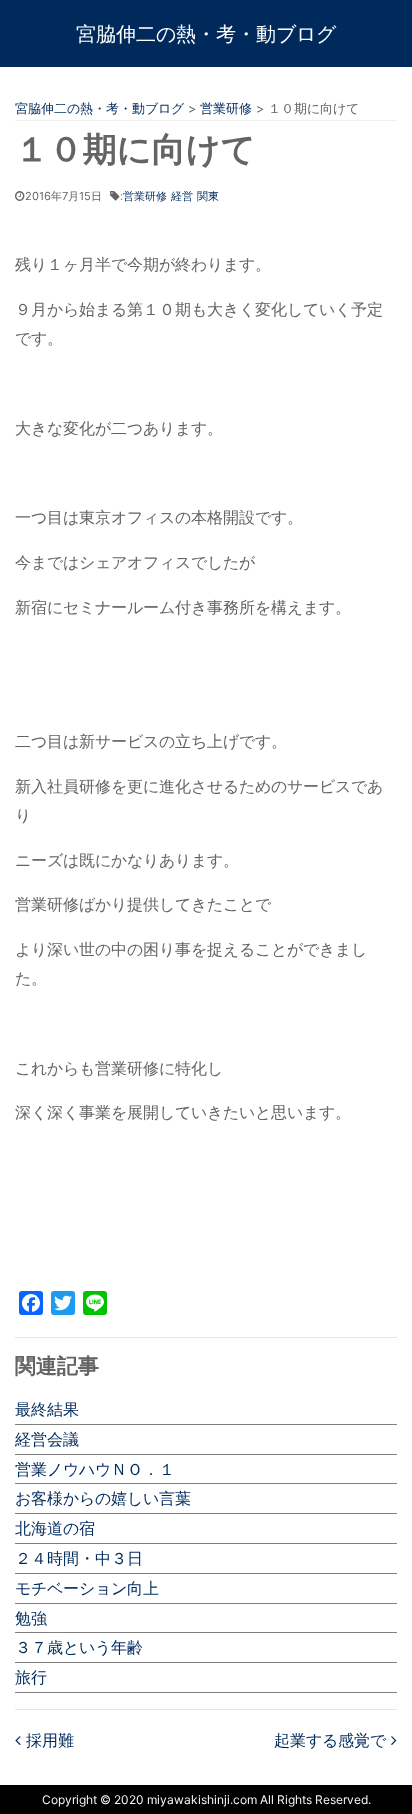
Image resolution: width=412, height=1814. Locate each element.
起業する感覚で (332, 1740)
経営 (182, 196)
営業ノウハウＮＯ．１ (95, 1469)
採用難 (47, 1740)
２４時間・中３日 (79, 1558)
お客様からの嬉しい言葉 (103, 1498)
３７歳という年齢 (79, 1647)
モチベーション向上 (87, 1588)
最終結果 (47, 1409)
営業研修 (145, 196)
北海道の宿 (55, 1528)
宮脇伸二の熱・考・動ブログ (206, 34)
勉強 (31, 1618)
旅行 (31, 1677)
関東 (208, 196)
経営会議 (47, 1439)
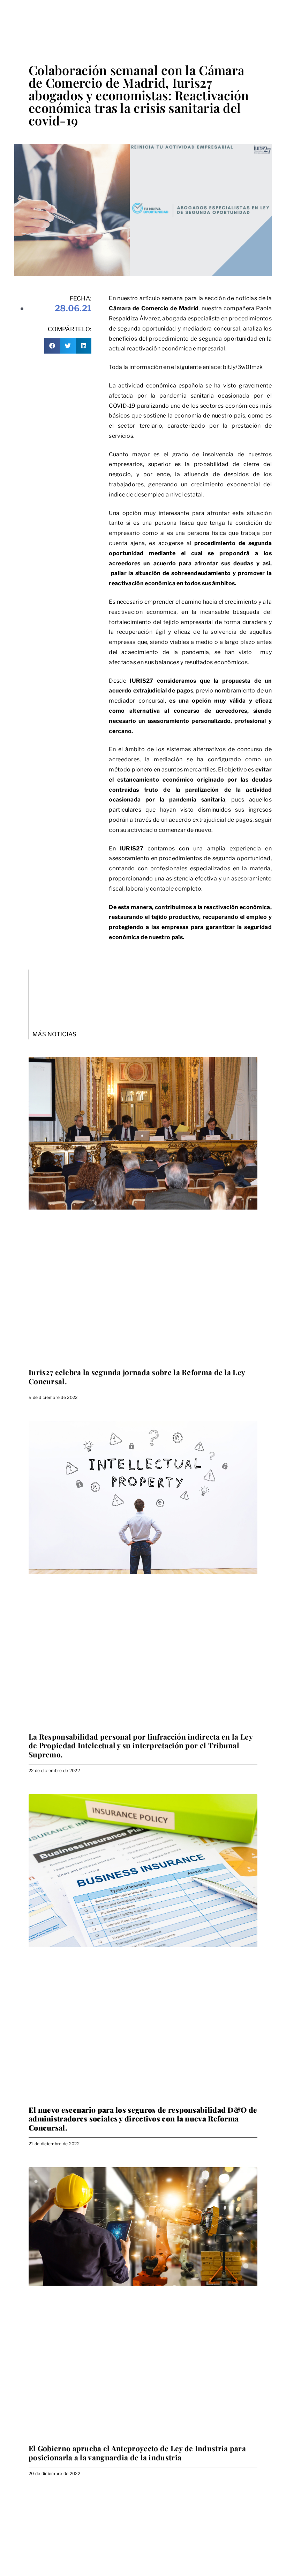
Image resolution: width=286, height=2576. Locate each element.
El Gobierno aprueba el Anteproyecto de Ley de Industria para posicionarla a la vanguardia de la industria (137, 2452)
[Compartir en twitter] (68, 346)
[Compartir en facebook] (52, 346)
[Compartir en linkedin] (83, 346)
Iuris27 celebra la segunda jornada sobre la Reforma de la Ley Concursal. (137, 1376)
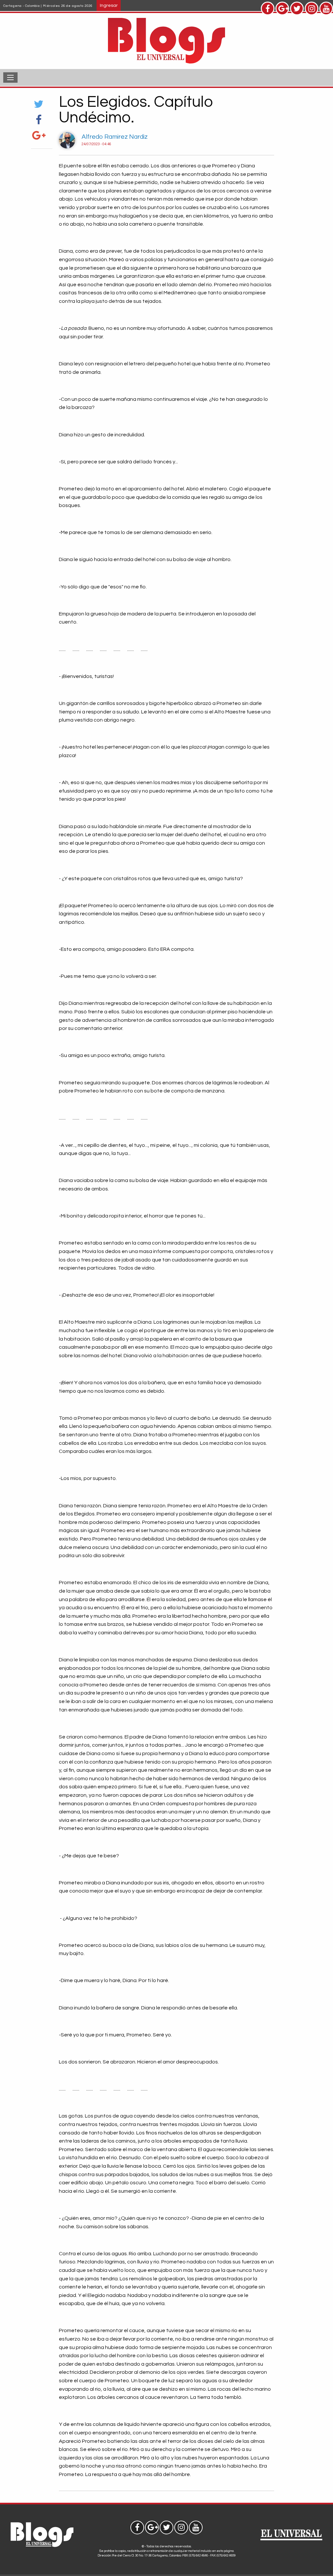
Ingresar (109, 5)
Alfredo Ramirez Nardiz (115, 137)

--------------------------------------------------

Work request:
Which lines above include the word "Locate"? Return each one.

Answer to the problem:
Image resolution: width=412, height=1814. Locate each element.
Image resolution: width=286, height=2576. Locate each element.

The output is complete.